Precision medicine is also emerging in the use of general anesthesia—not for the anesthetic but rather for things like the anti-vomiting medicine. Anesthesiologists don’t like risk. They worry about a 1 in 1000 or a 1 in 10,000 event. They’re not interested in any patients being at risk for aspiration pneumonia because they vomited while they were still under anesthesia, so there is activity going on in that space to try to choose therapy accordingly. And that affects many different types of patients; surgical patients are usually the largest volume of patients in a hospital. Overall, we are starting to see a lot more activity happening with precision medicine.

AJMC®: What do you see happening in the next 5 to 10 years in personalized medicine?
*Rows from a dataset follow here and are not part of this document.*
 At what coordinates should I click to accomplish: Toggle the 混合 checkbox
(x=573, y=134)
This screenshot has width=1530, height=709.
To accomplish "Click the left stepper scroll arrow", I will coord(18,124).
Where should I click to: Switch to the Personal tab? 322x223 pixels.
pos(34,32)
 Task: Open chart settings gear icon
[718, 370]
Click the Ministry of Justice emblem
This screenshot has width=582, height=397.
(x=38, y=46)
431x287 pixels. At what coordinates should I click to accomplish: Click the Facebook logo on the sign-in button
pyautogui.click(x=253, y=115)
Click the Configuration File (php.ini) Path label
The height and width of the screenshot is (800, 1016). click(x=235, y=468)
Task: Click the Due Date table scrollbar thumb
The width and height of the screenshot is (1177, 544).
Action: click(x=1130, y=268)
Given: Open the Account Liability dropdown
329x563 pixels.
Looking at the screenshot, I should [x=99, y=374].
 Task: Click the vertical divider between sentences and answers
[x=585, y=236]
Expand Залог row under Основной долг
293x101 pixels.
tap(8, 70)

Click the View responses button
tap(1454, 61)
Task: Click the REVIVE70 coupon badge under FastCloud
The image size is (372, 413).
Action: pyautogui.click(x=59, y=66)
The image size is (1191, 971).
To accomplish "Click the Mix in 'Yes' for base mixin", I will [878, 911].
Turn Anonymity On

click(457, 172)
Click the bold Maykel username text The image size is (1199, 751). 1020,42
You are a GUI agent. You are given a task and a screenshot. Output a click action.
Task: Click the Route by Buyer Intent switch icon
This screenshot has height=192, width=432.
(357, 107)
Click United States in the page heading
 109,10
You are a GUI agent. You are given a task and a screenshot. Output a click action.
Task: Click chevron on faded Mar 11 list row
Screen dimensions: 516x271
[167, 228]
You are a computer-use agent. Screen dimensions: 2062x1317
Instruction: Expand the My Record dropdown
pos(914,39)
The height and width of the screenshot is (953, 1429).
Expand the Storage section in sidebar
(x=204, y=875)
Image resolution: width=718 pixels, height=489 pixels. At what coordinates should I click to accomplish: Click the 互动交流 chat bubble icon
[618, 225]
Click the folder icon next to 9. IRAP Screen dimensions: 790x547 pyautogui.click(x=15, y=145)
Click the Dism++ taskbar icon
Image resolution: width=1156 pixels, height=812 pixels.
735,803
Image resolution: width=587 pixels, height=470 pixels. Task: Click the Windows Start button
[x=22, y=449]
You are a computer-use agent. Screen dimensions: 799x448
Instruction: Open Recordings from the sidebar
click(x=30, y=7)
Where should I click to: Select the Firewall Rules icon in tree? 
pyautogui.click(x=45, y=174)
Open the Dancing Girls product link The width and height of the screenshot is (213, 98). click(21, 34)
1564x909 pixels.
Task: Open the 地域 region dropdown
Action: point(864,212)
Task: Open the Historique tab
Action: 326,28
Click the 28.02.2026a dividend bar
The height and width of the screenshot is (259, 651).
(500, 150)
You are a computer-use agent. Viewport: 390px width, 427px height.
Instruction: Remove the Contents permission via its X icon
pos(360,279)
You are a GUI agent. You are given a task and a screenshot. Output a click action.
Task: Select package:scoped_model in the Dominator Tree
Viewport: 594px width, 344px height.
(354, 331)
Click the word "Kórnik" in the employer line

McLeod: In the next 5 years or so, I think a lot of it will be focused around which drug and which dose. Also, expanding on what is already going on further. During the next 5 years and beyond, we are going to see more emphasis on what it is the patient has. And what I mean by that is, “What does high blood pressure mean?” It probably means 20 different things, but right now we just think of it as 1. So as we start getting information, whether it’s a biomarker or genetic test, we can now start treating patients accordingly. The same thing applies with depression and other common diseases. There are some areas, like infectious disease, where currently we have a large therapeutic index; we can overdose the patient and it doesn’t harm them, but it will kill the bugs. However, as we get more resistance, we are going to start to see more molecular studies there. We will also see more rapid diagnosis through molecular testing. Right now, a well-equipped emergency room can diagnose viral meningitis in 2 hours with a molecular test, whereas the rest of the country will either never diagnose it or will take days to diagnose. We are starting to see rapid turnaround assays for sepsis and other areas that will allow us to make more informed decisions. I think the bottom line is knowing more about the patient and their likely response to treatment and trying to make sure that that happens in a uniform fashion. Informatics is also going to become more important because there’s going to be so much data. All of this in the backdrop of an insufficient number of physicians and other health professionals being trained, so it is going to be a really interesting next decade.